Modern data infrastructures in SMBs, mid-sized, and enterprise companies are being reimagined with the emergence of Snowflake, Redshift, BigQuery, and Azure as the centering anchor. Increasingly, as data itself grows geometrically within organizations, data engineers are shifting away from storing pre-structured and pre-transformed data in data warehouses, as they are unable to fully anticipate downstream use cases — which are themselves multiplying at a similar rate. Instead, they are leveraging a “catch all” data lake and emergent products that enable data engineers to transform, adapt, and route this raw data for a growing assortment of end-user applications: business intelligence, real time analytics, customer support, the list goes on.

This standardization around the ELT paradigm has created a renewed urgency around better tooling for data ingest. In speaking with data engineers and data architects at leading companies, it’s clear that internal implementations today are still frequently a hodgepodge of custom code and various stitched together enterprise offerings, needlessly consuming engineering bandwidth to build out robust and maintainable data pipelines. This is often the end result because inevitably companies have to implement several connectors themselves in order to account for ad-hoc needs outside the “happy path”, or even more simply, they find themselves paying much more than they originally expected as their data needs grow inexorably.

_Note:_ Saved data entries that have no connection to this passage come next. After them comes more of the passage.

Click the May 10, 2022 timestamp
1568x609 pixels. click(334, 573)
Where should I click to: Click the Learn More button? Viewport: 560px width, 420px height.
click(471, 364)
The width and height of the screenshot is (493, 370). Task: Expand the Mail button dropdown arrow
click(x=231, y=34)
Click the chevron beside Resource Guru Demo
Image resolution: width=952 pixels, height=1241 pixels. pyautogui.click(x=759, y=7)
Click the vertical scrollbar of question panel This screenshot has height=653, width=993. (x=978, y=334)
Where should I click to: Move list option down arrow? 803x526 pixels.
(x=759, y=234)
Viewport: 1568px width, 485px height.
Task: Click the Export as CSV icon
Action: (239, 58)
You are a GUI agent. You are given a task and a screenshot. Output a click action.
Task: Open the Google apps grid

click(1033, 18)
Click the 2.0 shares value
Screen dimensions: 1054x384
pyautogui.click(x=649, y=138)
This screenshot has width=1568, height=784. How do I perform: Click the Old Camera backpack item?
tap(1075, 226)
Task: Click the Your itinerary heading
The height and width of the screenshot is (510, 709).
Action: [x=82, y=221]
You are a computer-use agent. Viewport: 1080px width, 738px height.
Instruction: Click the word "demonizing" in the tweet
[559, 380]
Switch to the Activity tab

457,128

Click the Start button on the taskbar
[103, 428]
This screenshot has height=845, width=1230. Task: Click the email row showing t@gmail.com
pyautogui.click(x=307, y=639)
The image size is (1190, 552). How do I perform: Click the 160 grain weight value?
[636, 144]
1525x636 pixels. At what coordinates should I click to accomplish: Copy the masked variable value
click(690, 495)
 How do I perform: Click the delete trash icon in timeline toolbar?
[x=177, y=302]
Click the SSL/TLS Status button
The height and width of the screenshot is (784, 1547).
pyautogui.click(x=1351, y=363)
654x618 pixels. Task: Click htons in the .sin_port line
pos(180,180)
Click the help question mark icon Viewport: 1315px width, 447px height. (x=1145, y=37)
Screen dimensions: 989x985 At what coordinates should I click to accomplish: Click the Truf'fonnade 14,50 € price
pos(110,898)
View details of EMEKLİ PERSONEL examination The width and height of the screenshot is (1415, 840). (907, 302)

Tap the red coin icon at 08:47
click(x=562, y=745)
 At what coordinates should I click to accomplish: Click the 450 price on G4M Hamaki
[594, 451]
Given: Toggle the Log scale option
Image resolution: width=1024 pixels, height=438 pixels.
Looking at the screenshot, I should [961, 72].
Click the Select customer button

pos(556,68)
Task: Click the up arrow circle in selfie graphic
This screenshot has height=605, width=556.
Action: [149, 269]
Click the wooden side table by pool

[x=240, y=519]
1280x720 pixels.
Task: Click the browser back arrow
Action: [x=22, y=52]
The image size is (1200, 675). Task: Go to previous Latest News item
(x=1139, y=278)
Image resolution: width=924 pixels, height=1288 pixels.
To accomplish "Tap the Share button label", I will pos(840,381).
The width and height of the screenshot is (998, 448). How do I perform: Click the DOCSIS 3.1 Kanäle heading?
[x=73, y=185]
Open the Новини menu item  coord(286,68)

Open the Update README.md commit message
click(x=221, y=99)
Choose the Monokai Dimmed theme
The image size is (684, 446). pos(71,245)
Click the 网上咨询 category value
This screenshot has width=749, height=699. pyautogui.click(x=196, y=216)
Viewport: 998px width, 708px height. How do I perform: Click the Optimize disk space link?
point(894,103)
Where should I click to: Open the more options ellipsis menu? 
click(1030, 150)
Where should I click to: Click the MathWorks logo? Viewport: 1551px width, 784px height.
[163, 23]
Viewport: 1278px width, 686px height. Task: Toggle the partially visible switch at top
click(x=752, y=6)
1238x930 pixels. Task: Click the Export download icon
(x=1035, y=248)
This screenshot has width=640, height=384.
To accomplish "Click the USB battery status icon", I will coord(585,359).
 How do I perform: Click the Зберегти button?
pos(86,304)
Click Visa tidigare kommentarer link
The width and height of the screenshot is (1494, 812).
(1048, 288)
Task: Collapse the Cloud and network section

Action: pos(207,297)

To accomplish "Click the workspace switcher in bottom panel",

For all of these reasons, we believe there exists an opportunity for an open source project to effectively commoditize these connectors, allowing enterprises infinite flexibility to adapt them for their individual needs, but still benefitting from a collective effort to handle ongoing maintenance, share best practices, and so on. Airbyte is the leading such open source project, having seen a resounding early response from the community around their vision and product velocity.  More than 600 companies are now relying on Airbyte to replicate data, and there is a growing library of connectors, 20% of which have been contributed by the community — we expect that number to only increase as we start getting into the torso and long tail of connectors.

When I first met with Michel Tricot and John Lafleur, the co-founders of Airbyte, there was an instant alignment around the state of the industry and the opportunity in front of us. As I got to know them better over the course of several conversations and brainstorming sessions, two things stood out to me which convinced me that they were the right team to go after this. First, Michel previously owned this very same infrastructure at LiveRamp as director of engineering, and had a deep intuitive understanding of the problem and experience with wrangling data at true internet scale. Secondly, most of the early team (and some of the early angel investors) had previously worked together at LiveRamp; as an ex-founder myself who worked with several of the same teammates more than once, I’m always impressed and encouraged by founders who are adept at recruiting their former coworkers.

Today, I’m thrilled to announce that Accel is leading Airbyte’s seed round, alongside our friends at 8VC and leading angels who know a thing or two about this ecosystem and open source including Calvin French-Owen, founder of Accel-backed Segment, Charles Zedlewski, former GM of Accel-backed Cloudera, and Auren Hoffman, the founder and former CEO of LiveRamp. This represents the latest investment in a long standing belief in the power of open source, and our work with leading companies such as Snyk, Segment, Sentry, Vercel, Tailscale, Altinity, Heptio, and many more. And in Airbyte, we see many of the same telltale early signals of community adoption, product execution, and market pull.